Elle va chercher un appui du côté des groupes anarchistes, mais l’apologie du geste individuel et de sa violence sans concession est encore romantique – elle ignore les manipulations dont la police au service du pouvoir est capable -, elle ne débouche pas sur le monde réel, celui du prolétariat incarné par Victor qui se bat au cours de la grève des taxis parisiens.

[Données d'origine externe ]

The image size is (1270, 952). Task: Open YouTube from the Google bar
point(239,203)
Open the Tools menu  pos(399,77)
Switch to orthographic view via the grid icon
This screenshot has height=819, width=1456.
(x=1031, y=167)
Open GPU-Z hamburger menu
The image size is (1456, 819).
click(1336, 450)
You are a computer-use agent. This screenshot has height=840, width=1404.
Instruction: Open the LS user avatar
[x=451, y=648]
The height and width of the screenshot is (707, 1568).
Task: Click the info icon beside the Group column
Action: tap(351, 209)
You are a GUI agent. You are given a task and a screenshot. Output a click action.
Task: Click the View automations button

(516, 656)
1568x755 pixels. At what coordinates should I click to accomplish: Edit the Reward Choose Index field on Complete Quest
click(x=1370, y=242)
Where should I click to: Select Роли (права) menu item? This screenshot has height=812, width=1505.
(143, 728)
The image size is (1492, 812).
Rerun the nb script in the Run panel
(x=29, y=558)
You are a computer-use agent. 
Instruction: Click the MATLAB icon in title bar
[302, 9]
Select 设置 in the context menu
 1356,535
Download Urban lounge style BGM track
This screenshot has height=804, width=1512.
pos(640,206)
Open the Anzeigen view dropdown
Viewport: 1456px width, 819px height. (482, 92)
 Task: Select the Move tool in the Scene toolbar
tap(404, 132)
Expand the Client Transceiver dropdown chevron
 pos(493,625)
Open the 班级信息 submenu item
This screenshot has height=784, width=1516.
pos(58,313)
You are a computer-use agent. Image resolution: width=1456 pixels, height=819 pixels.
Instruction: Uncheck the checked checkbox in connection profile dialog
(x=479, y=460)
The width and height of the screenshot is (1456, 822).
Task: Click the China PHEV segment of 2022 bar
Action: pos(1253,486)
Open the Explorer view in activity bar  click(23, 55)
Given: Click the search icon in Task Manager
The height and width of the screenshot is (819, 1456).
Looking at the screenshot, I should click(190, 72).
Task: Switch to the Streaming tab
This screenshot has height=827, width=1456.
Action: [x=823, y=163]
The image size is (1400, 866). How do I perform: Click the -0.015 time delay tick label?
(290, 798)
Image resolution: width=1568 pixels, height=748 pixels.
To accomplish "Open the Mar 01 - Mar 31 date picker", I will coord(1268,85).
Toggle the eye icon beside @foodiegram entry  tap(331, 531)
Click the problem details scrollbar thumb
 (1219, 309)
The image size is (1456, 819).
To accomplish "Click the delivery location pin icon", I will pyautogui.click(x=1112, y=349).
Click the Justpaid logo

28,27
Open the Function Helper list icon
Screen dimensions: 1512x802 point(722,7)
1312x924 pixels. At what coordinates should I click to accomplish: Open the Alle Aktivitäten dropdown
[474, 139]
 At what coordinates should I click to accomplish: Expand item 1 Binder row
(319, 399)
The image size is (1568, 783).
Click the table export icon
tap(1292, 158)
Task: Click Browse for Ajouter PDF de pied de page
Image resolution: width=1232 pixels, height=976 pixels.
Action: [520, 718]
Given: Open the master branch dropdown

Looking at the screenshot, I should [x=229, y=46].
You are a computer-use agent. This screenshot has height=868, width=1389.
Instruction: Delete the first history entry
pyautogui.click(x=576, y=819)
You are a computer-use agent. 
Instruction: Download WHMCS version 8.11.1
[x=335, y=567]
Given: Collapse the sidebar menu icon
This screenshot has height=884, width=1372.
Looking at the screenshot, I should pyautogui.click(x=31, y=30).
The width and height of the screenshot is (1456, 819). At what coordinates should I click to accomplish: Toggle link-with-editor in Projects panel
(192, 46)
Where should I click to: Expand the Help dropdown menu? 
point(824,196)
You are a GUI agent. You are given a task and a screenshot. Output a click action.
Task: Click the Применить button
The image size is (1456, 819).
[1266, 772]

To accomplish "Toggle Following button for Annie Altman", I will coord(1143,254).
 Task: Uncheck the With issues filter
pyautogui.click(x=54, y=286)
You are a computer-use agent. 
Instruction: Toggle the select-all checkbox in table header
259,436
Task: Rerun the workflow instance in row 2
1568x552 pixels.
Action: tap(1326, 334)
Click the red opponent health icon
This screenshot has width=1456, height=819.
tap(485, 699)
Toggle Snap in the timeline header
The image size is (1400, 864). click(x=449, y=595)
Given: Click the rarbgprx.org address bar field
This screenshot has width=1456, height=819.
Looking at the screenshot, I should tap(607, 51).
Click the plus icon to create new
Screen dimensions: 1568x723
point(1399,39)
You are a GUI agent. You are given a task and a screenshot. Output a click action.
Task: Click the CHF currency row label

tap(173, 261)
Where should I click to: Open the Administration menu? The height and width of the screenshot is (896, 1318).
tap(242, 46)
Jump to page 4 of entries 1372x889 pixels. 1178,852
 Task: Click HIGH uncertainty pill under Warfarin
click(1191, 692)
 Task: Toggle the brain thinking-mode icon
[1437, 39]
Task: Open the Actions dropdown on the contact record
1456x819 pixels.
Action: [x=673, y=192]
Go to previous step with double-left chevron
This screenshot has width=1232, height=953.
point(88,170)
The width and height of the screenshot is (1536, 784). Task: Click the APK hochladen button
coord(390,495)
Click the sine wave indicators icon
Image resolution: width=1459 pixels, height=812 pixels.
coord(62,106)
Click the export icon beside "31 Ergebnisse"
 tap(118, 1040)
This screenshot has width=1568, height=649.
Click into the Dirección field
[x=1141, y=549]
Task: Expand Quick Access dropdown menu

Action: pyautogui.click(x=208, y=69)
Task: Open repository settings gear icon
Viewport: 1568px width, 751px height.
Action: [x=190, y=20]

Même si Catherine tente de le rejoindre, elle échoue parce qu’elle n’a pas rompu les attaches qui la relient à sa classe sociale.
Les prodromes de la guerre dans laquelle le monde va sombrer commencent d’apparaître et la dernière partie du livre esquisse le portrait de « la femme des temps modernes » sous les traits de Clara Zedkin qui prend la parole au congrès de Bâle, en 1912.
Ce n’est pas seulement la virtuosité d’Aragon qui me retient. Mais la constance qui fut la sienne à utiliser la forme romanesque. Il s’en justifie dans la préface : « A chaque génération, il y a des esprits qui se spécialisent dans le ‘désespoir du roman’, si j’ose dire. » On pourrait donner des noms ! « (…) Prétendre que c’en est fini ou que cela va en finir du roman, c’est vouloir considérer la réalité humaine comme fixée, immuable (…) L’extraordinaire du roman, c’est que pour comprendre le réel objectif, il invente d’inventer. Ce qui est menti dans le roman libère l’écrivain, lui permet de montrer le réel dans sa nudité. (…) On ne se passera jamais du roman, pour cette raison que la vérité fera toujours peur et que le mensonge romanesque est le seul moyen de tourner l’épouvante des ignorantins dans le domaine propre au romancier. » Les détracteurs du roman en veulent à la puissance de dévoilement de l’imagination romanesque. Il se peut qu’ils l’emportent, momentanément, mais la force d’Aragon est de montrer que tel Phénix renaissant de ses cendres le roman finirait par réapparaître – il y a tant d’occasions de céder au désespoir qu’une telle affirmation redonne confiance.